Unfortunately, he became sick during his trip across Panama. The illness delayed his arrival in California by six months. When the 25-year-old Newhall finally reached San Francisco in July of 1850, he headed directly for the Sierra foothills with the intent of making his fortune in gold. He soon realized that all the promising mining sites had already been claimed, and that he was too late to strike it rich in the mining fields.
Dejectedly, he returned to San Francisco to begin his eastward trip home. While waiting for his ship, he watched as other ships arrived in port, unloaded their goods, and sold their valuable cargoes right on the docks. Newhall recognized an opportunity. He opened his trunk and used his auctioneering skills to sell off most of his personal belongings, some at a hefty profit. The last item he auctioned off was his ticket home.
The rest, as they say, is history. Newhall stayed in San Francisco and built an auctioneering and import/export business. By 1853, the firm of H. M. Newhall & Company was thriving.
As Newhall prospered, another up-and-coming enterprise captured his imagination — railroads. In the 1860s, he began investing in fledgling new business ventures dedicated to building railroads to connect San Francisco with other cities in the West. By his fortieth birthday, Newhall had become president of the San Francisco-San Jose Railroad Company, and was completing California's first railroad track system, a line between San Francisco and San Jose to the south.
His company commissioned the building of the locomotive "California," and he joined other civic leaders and dignitaries on its first run to San Jose. According to newspaper accounts published at the time, the "California" achieved the record speed of 67 miles per hour during that trip. Newhall and his partners eventually sold their railroad interests to the new Southern Pacific Railroad Company, and he became a director of that company.

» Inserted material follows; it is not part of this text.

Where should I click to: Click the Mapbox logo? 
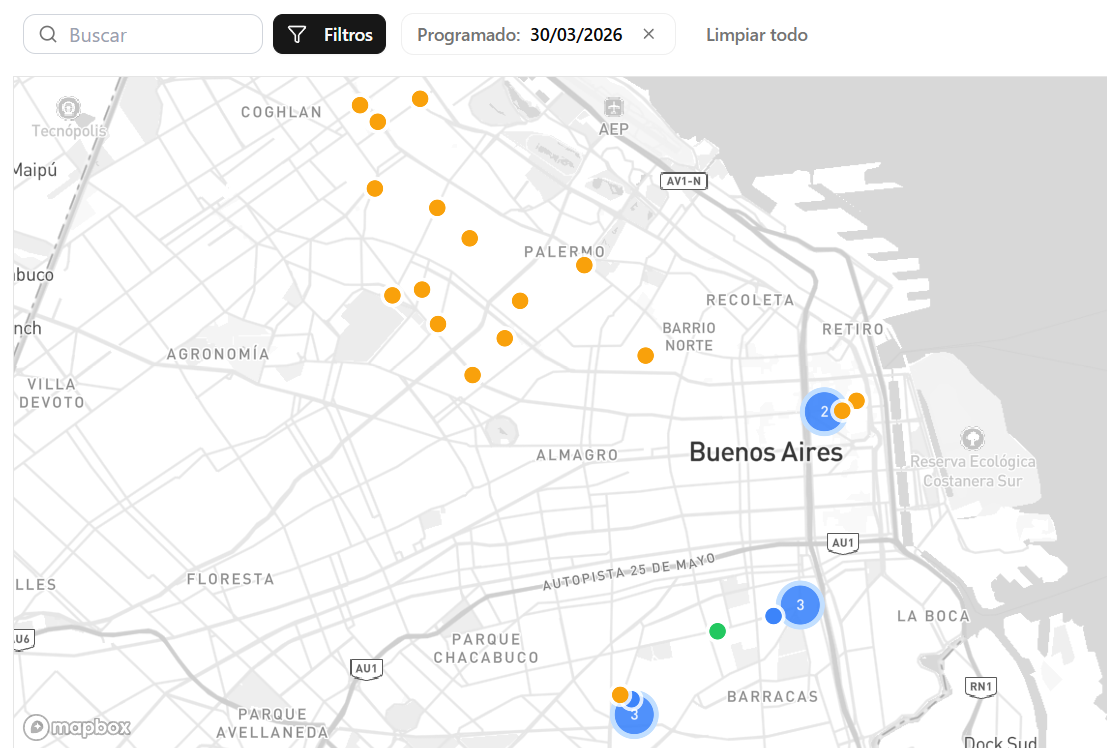[77, 727]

In the 1870s, real estate and ranching became Newhall's next great enterprise. He invested the profits of his auction and railroad businesses in San Francisco real estate and in the purchase of Spanish land-grant ranchos in central and southern California. Between 1872 and 1875, Newhall acquired 143,000 acres of ranch land from Monterey County to Los Angeles County.
His most important acquisition was Rancho San Francisco, a parcel of more than 40,000 acres covering much of the Santa Clarita Valley in northern Los Angeles County. He granted a right-of-way to the Southern Pacific Company, and the first tracks connecting San Francisco with Los Angeles were laid across his ranch. Southern Pacific named the station site Newhall. A few years later a nearby station was named Saugus, after Henry's birthplace in Massachusetts.

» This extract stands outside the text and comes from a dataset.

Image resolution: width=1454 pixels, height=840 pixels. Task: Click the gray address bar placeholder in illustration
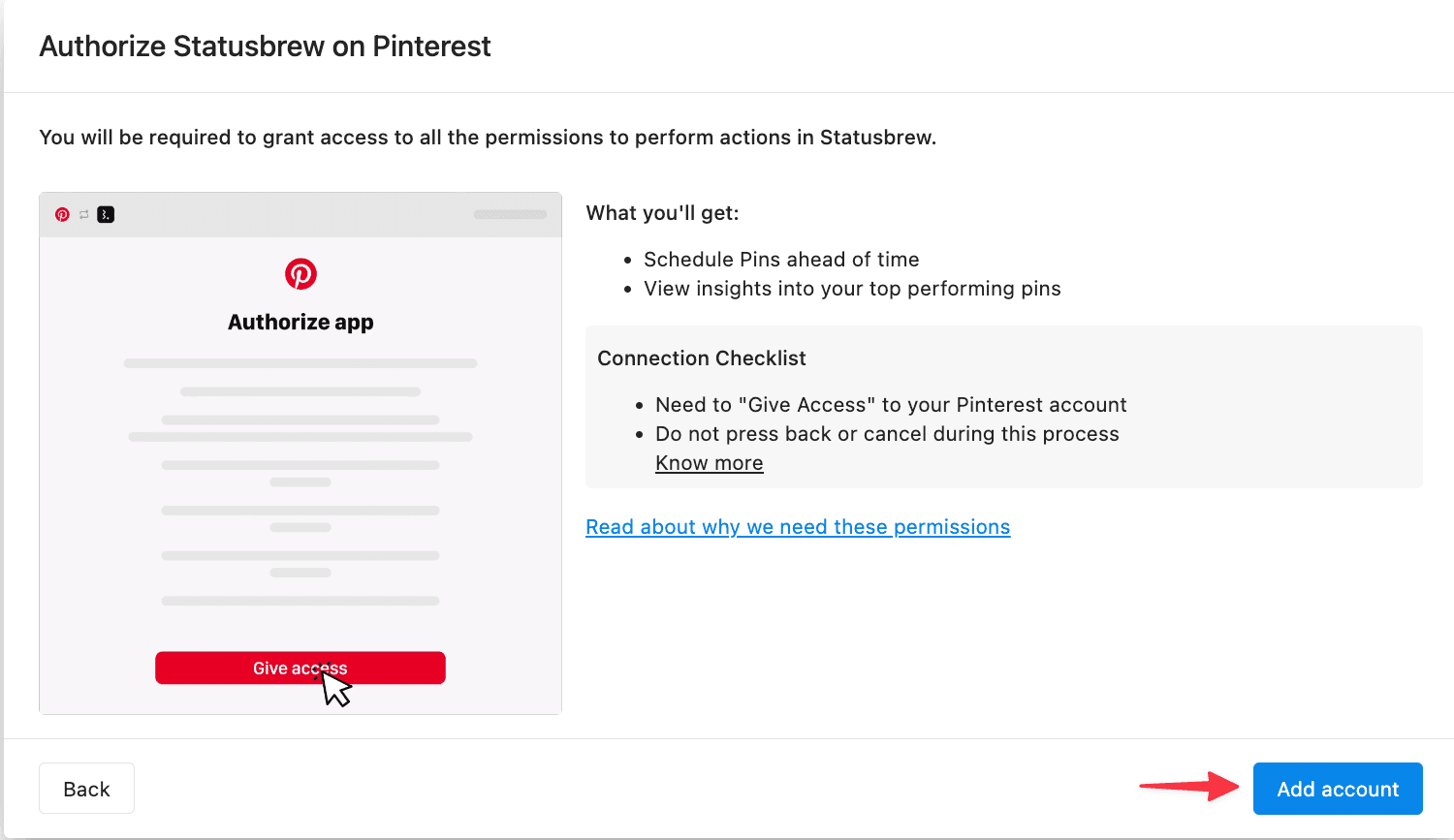coord(510,214)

After Newhall's death in 1882, his widow and five sons incorporated his ranch properties into The Newhall Land & Farming Company. Over the next 86 years, the company was controlled exclusively by the Newhall family. In the 1960s it became a public corporation listed on the New York Stock Exchange, active in real estate, and developed the planned community of Valencia in the Santa Clarita Valley.
In 2004, the company was purchased by Lennar Corporation, a national real estate development company. As a subsidiary, Newhall Land is currently finalizing the planning of a new community, to be called "Newhall Ranch," on 19 square miles of land that borders Valencia to the north and west.